In attesa di questa decisione di fondamentale importanza per il nostro Paese, dovrebbe, a nostro avviso, procedere con maggiore celerità la definizione operativa del Piano di rilancio  che costituirà la base per ottenere i finanziamenti che saranno, in ogni caso, consistenti. Si è dedicato un tempo troppo lungo alla parte di analisi e proposta del Piano per l’Italia e temiamo che la parte di sintesi, fondamentale per rendere attuabile il ritorno alla crescita del Paese, venga  troppo compressa non consentendo un adeguato confronto con tutte le parti politiche e sociali.
Il Piano di rilancio diventa quindi lo strumento indispensabile sia per ottenere i fondi europei che per dare una reale prospettiva di uscita dalla pesante situazione economica in cui versa il nostro Paese dopo l’emergenza Covid 19.  Ricordiamo che per ottenere i fondi europei occorre una solida progettazione, una credibile pianificazione dei tempi e delle risorse e una rendicontazione molto precisa dei fondi impiegati.
Va considerato che rendere conto dovrebbe essere una condizione base per chi amministra la cosa pubblica a qualsiasi livello, locale e nazionale.

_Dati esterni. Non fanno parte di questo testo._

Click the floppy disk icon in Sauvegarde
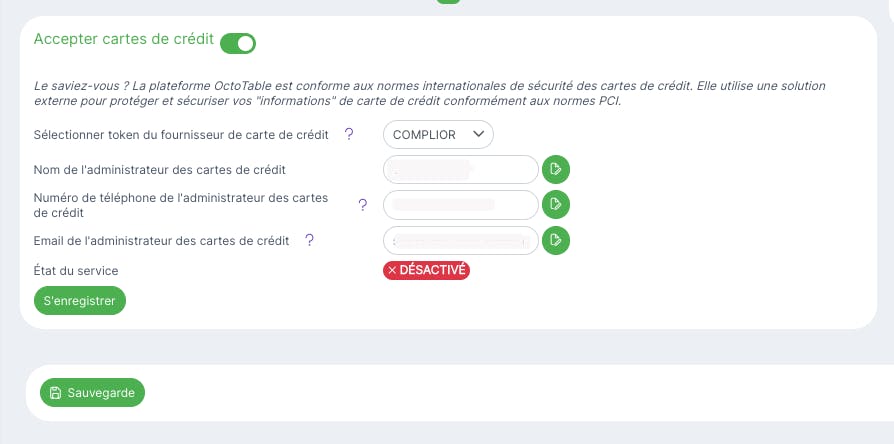55,393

E’ un atteggiamento etico essenziale  per chi riceve risorse economiche da amministrare che provengono dai cittadini. Quindi il rendere conto delle risorse ottenute dall’Europa non deve essere visto come una condizionalità ma addirittura come un aspetto fondamentale insito nel ruolo di chi amministra. Vogliamo essere più chiari: per il MES vi è la giusta condizione che i fondi siano impiegati per la sanità e per i miglioramenti necessari per rispondere a Covid 19; vi è poi la richiesta di rendere conto dell’utilizzo delle somme spese. In un recente dibattito sul MES questa ultima richiesta è stata considerata come condizionalità ed invece è solo normalità rendere conto di come sono stati spesi soldi prestati a tassi prossimi allo zero. Recentemente il Ministro Gualtieri ha dichiarato che il nostro Paese userà il MES se sarà necessario. A noi sembra che  i 37 miliardi del MES ricevuti subito siano necessari alla luce dei dati recenti della Commissione Europea sul nostro PIL a – 11.2% nel 2020, il peggiore in Europa. Ma non solo, anche alla luce di un recente studio che, sulla base degli interventi per la tutela del lavoro, a favore delle imprese, misure per la liquidità, per la sanità, per il sociale e così via, il saldo netto da finanziare è di 179,562 miliardi di euro e l’indebitamento netto 75,309 miliardi. Ecco la risposta alla domanda che si fa Gualtieri sulla necessità del MES: è indispensabile come lo sono le misure della BCE, della BEI, il SURE e, naturalmente, il Next Generation Europe con le linee di finanziamento e di concessione a fondo perduto del Recovery Fund. Ma per ottenere tutte queste risorse occorrono progetti precisi, budget definiti, tempi certi di attuazione e rendicontazione delle spese effettuate e dei risultati ottenuti. Tutte richieste normali che, però, non hanno ancora trovato risposte certe dal Governo.